Other Causes of Diarrhea
In addition to germs in your food and water, you could develop diarrhea from toxins, which cause the common symptoms of food poisoning.
Parasites, or protozoal pathogens, can also cause diarrhea. In these instances, you’re more likely to develop symptoms one to two weeks after exposure to the pathogen.
Dehydration is one of the most common complications related to any form of diarrhea. Multiple bowel movements that release a lot of fluid can cause you to have too little water in your body.
Severe dehydration can lead to problems such as:
- Fatigue and muscle weakness or pain
- Dizziness or lightheadedness
- Increased heart rate and breathing
- Kidney Failure
Dysentery is a serious condition that can develop from exposure to Shigella or parasites. It usually causes bloody stool, fever, and extreme dehydration. It can be fatal if it’s left untreated. In addition to being picked up from contaminated food or water, the bacteria or parasites that cause dysentery can be passed from person to person in close contact, or you can get it by swimming in unclean water.
Treatment for Traveler’s Diarrhea
Getting sick while far from home is more than just inconvenient. The sudden onset and severity of symptoms can be frightening. Often, symptoms will last a few days and resolve on their own, but you may need to manage the condition and take medication.
To manage dehydration, you want to concentrate on getting enough liquids even if you feel like you don’t want to put anything in your stomach.
Drinking any safe fluids can manage mild cases of traveler’s diarrhea. Since tap water may be a source of infection, you need to boil non-bottled water and let it cool before you drink it. You can also drink boiled broth or prepackaged (non-citrus) fruit juice. Sports drinks like Gatorade are good, too, but not essential.
For severe dehydration, an oral rehydration solution may be needed. These are mixes or packaged beverages that contain glucose and electrolytes such as potassium and sodium. Pedialyte is an example of an oral rehydration solution for kids.
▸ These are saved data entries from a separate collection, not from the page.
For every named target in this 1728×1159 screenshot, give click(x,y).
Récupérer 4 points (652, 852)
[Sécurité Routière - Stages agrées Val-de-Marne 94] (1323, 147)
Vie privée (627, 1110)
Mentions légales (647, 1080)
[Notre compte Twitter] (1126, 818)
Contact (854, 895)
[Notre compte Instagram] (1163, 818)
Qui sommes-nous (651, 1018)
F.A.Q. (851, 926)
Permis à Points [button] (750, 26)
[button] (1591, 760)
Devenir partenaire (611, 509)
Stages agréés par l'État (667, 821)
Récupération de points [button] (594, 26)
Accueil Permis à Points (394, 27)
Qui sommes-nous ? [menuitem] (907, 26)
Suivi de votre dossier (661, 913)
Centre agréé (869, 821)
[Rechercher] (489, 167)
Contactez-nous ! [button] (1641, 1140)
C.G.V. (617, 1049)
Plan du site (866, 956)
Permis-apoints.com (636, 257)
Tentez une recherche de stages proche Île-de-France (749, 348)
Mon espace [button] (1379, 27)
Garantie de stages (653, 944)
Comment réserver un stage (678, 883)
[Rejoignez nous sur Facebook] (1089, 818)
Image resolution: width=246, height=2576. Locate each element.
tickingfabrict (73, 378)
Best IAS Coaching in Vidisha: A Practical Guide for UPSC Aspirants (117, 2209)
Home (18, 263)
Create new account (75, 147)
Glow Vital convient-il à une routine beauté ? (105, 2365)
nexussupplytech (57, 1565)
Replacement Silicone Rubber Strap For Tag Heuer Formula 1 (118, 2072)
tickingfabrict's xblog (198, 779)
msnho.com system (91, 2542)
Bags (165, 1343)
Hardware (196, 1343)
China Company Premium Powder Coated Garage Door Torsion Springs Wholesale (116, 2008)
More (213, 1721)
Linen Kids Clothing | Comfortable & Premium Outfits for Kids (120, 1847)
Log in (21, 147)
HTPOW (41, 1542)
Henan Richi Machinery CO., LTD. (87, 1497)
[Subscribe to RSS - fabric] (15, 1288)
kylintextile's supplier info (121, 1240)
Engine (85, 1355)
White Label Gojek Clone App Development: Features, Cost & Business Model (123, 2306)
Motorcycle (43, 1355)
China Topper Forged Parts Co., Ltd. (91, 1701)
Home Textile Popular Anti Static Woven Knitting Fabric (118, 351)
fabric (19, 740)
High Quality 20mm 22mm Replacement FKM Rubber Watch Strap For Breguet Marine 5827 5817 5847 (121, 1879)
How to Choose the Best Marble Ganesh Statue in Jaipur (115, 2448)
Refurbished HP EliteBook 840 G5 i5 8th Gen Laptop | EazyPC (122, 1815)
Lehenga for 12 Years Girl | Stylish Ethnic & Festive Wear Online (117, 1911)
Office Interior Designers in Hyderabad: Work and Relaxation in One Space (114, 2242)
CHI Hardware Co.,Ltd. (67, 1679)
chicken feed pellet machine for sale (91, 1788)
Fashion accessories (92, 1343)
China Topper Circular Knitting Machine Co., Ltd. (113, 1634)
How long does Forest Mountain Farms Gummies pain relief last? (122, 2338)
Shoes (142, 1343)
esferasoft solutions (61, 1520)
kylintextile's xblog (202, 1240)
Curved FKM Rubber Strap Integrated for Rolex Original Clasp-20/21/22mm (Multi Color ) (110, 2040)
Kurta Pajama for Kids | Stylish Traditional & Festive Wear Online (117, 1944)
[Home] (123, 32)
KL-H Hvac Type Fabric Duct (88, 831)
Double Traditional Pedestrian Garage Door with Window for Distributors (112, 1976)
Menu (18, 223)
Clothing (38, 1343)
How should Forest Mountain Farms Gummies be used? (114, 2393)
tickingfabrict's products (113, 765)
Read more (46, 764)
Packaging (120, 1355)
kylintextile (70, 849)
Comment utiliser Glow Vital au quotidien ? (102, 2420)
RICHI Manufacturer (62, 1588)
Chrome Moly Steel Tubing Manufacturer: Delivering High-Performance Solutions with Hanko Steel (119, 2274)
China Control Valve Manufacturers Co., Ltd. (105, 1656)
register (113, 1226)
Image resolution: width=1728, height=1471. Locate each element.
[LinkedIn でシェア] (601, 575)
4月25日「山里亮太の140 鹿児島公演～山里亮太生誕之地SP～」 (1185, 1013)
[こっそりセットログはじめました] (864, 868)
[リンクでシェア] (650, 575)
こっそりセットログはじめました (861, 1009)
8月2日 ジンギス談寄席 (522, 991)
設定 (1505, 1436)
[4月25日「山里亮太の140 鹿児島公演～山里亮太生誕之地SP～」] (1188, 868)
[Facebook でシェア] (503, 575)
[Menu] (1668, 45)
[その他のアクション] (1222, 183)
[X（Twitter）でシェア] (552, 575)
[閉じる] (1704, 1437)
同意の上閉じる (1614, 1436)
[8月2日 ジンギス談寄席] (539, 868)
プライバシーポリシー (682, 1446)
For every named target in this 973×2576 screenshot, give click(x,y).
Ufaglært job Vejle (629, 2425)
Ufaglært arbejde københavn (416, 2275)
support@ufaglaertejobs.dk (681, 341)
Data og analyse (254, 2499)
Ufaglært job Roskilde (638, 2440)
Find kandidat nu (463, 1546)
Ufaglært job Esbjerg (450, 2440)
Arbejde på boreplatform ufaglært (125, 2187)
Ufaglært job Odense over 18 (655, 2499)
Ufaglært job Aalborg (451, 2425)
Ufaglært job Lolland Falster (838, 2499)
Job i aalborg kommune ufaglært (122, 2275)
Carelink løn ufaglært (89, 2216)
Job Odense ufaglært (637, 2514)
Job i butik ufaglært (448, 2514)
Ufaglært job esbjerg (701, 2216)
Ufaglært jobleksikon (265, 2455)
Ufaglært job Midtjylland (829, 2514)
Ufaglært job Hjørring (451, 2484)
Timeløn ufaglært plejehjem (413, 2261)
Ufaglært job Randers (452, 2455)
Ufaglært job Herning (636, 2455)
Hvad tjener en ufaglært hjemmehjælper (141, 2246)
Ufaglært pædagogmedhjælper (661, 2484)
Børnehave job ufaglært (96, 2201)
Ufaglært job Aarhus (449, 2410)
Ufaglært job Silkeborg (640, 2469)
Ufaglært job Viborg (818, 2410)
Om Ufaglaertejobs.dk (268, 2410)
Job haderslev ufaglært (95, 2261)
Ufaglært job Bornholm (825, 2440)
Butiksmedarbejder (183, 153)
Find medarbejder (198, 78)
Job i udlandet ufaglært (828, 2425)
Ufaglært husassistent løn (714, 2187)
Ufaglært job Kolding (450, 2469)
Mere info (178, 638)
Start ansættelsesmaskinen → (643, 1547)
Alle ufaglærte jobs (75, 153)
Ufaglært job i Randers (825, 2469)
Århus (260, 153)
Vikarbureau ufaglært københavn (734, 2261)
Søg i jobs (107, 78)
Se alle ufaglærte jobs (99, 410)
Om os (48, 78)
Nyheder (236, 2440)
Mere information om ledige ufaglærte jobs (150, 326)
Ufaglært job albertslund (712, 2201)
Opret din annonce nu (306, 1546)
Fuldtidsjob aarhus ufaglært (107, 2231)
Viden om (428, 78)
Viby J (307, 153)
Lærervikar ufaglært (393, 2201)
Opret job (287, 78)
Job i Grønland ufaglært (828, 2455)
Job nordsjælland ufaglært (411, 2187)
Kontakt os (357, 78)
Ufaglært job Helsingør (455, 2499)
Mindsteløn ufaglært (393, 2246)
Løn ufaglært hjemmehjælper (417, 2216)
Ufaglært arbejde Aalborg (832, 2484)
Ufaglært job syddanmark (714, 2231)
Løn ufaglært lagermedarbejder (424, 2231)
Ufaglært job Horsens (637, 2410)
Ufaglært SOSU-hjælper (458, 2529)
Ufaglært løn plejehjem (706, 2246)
Sweating can cause dehydration as well. Try to find a cool place out of the sun to rest while you rehydrate.
Antibiotics may be used for traveler’s diarrhea caused by bacterial infections. A stool test should be done to identify which antibiotic might work best.
Quinolone antibiotics such as Cipro (ciprofloxacin) are most often used when antibiotics are needed.
A single dose of 750 milligrams (mg) for adults is the typical treatment. Children may be given 20 to 30 mg per kilogram of weight per day.
In some areas, bacteria are resistant to quinolones, which means the medication won’t help. This is especially a problem in Southeast Asia. Another antibiotic, azithromycin, may also be used in this case, although some strains are resistant to it.
Upset Stomach Medication
Pepto-Bismol can provide short-term relief of symptoms. However, it may not be effective in small doses, and high doses put you at risk for a health condition called salicylate toxicity. Additionally, Pepto-Bismol is not recommended for people younger than 18 years because there’s a risk of a condition called Reye’s syndrome.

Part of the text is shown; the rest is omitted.